IMAGINE coming in to work and opening your inbox to read an email asking you to "kill yourself" before another note reads "I hope someone puts a bullet between your eyes".

How about another email where the sender describes themselves as a "one man swat team" telling you to "back the F*** off" or they will "smack the living sh** out of you".

Another emailer says "I'd kill you in a second if given the chance" and another writes that you have been "blacklisted" and that "your children and family will know because we know where you live... expect us at your door to say hello."

This is not an imaginary scenario, but is instead a sample from the inbox of climate scientist Professor Phil Jones, of the University of East Anglia in the UK, as revealed following a Freedom of Information request released this week.

Professor Jones wasn't alone in the halls of his university.

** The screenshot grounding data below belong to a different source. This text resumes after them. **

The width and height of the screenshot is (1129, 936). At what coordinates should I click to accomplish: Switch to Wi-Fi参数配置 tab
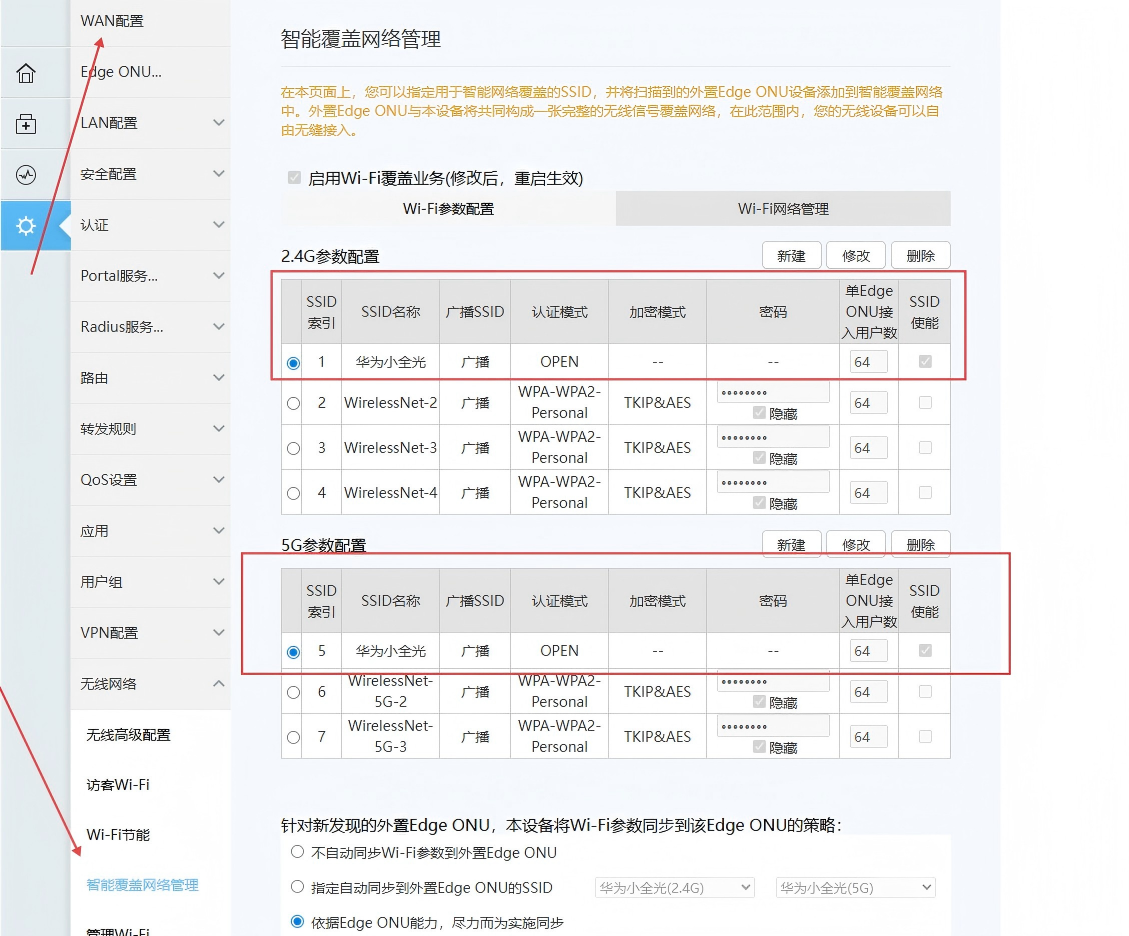pyautogui.click(x=448, y=209)
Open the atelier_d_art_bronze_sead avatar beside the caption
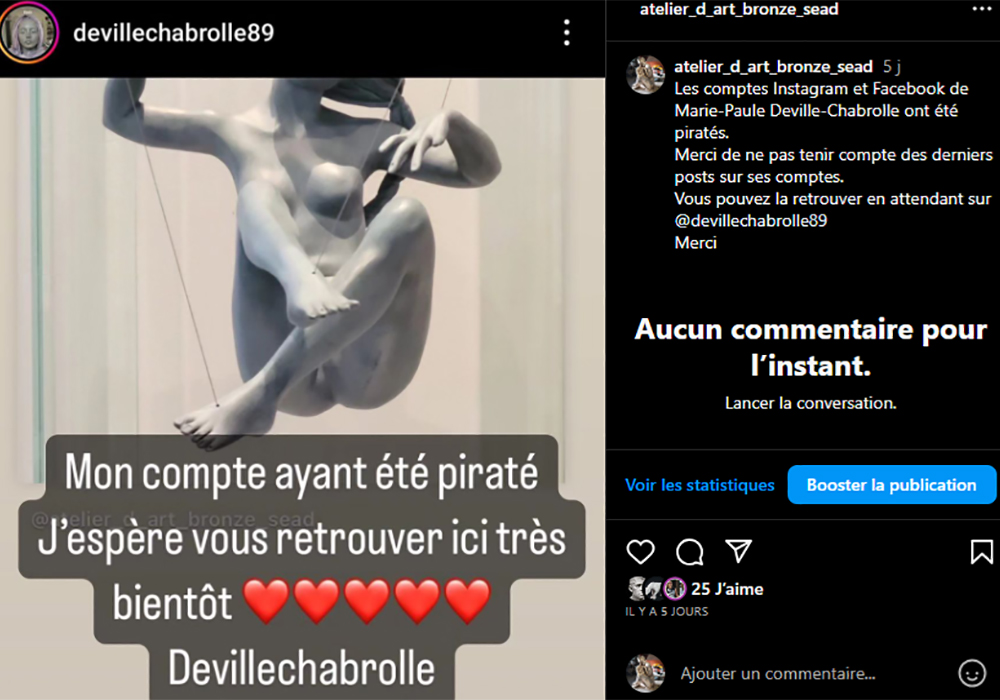 point(646,75)
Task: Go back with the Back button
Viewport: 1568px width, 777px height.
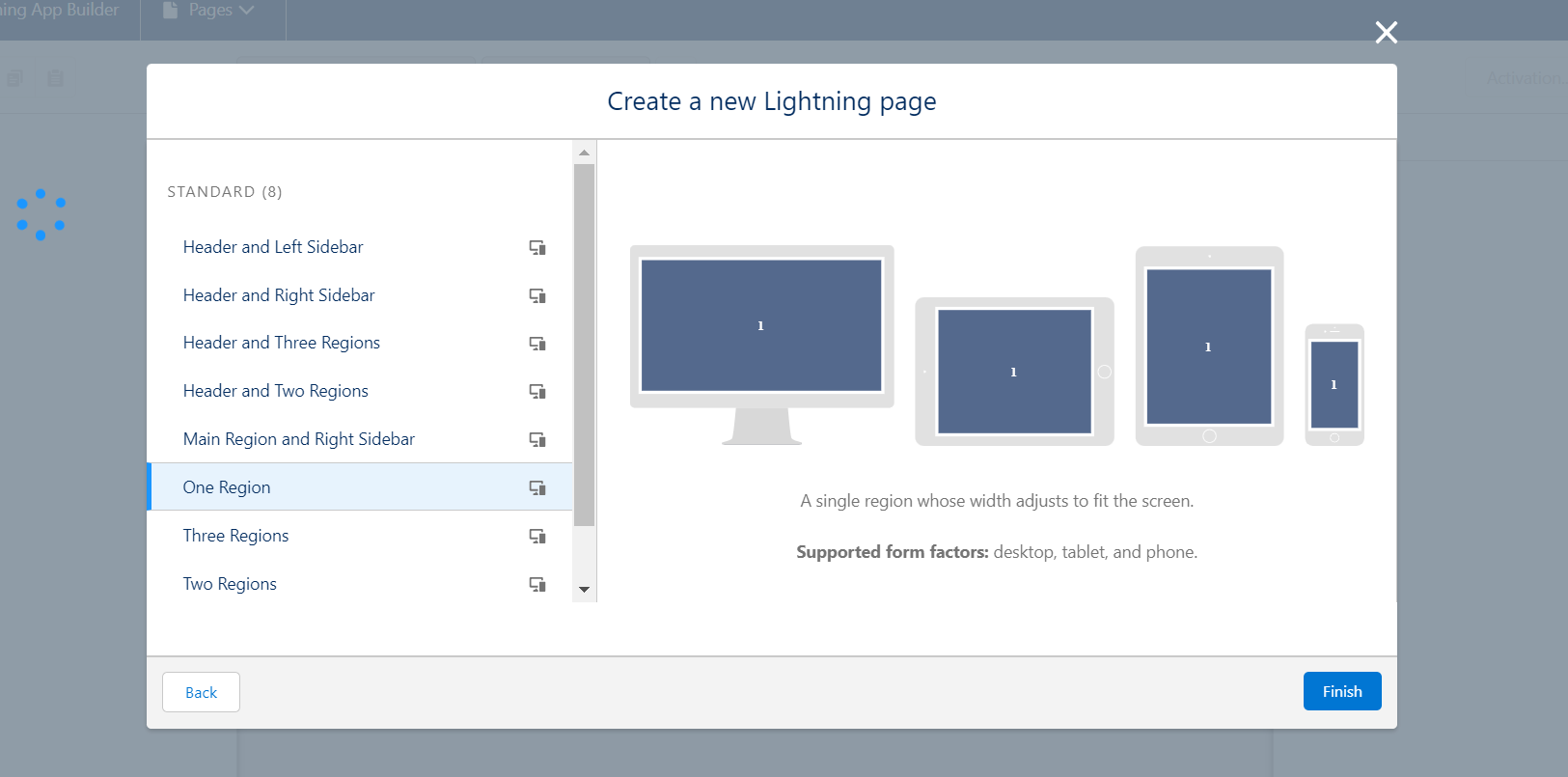Action: point(201,692)
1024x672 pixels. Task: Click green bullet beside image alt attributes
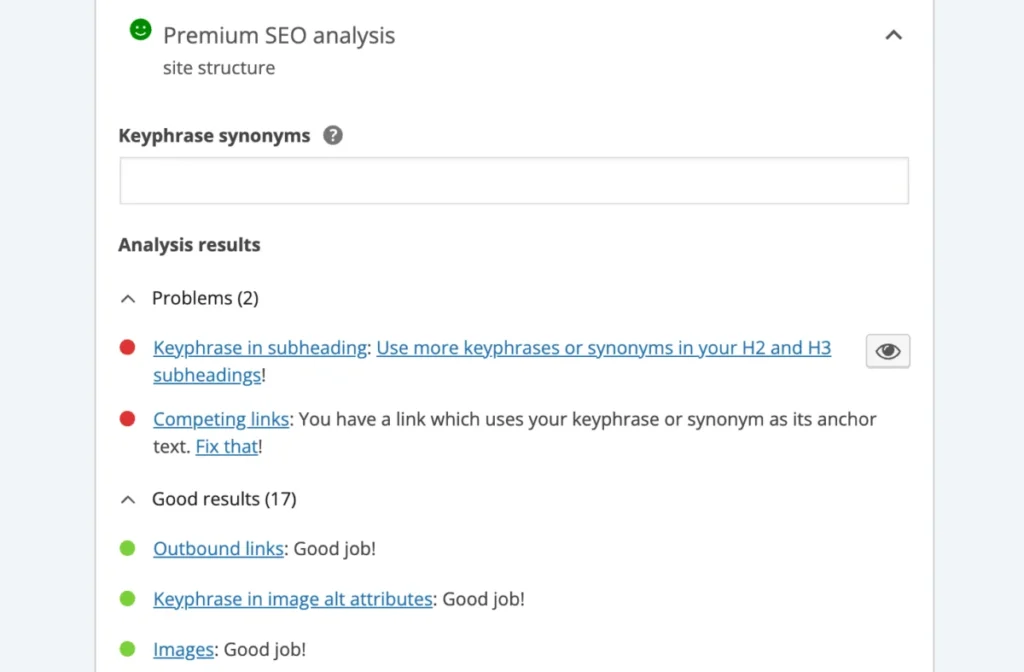tap(127, 598)
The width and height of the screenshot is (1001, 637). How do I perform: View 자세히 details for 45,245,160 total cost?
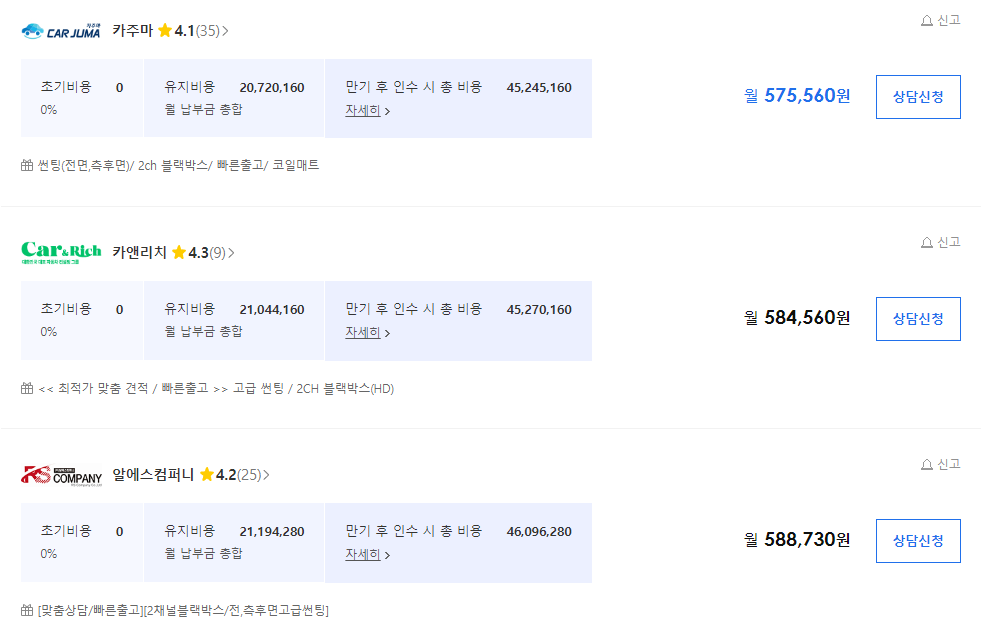368,110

The FOI reveals how a presumably US-based emailer warned that if Professor Edward Acton, the university's vice-chancellor, was to ever travel to America that "we will have plans for you as well. If you bring your family, all the merrier." The Professor was also reminded of the emailer's Second Amendment rights to carry a gun.

All the emails are date between November 2009 and February 2010, the period immediately after thousands of emails were unlawfully taken from the university. Climate science deniers, commentators and bloggers claimed the "climategate" emails proved human-caused climate change was a hoax, but several high-level independent inquiries found the integrity of the science was intact and that the emails had been taken out of context and misrepresented.

Remarkably, the examples used here (the full release is here on a pdf) are not the worst, nor are they the nastiest.  

This latest release of emails from UEA provide an insight - whether we want it or not - of the campaign of intimidation against Professor Jones which at one point, caused him to consider suicide.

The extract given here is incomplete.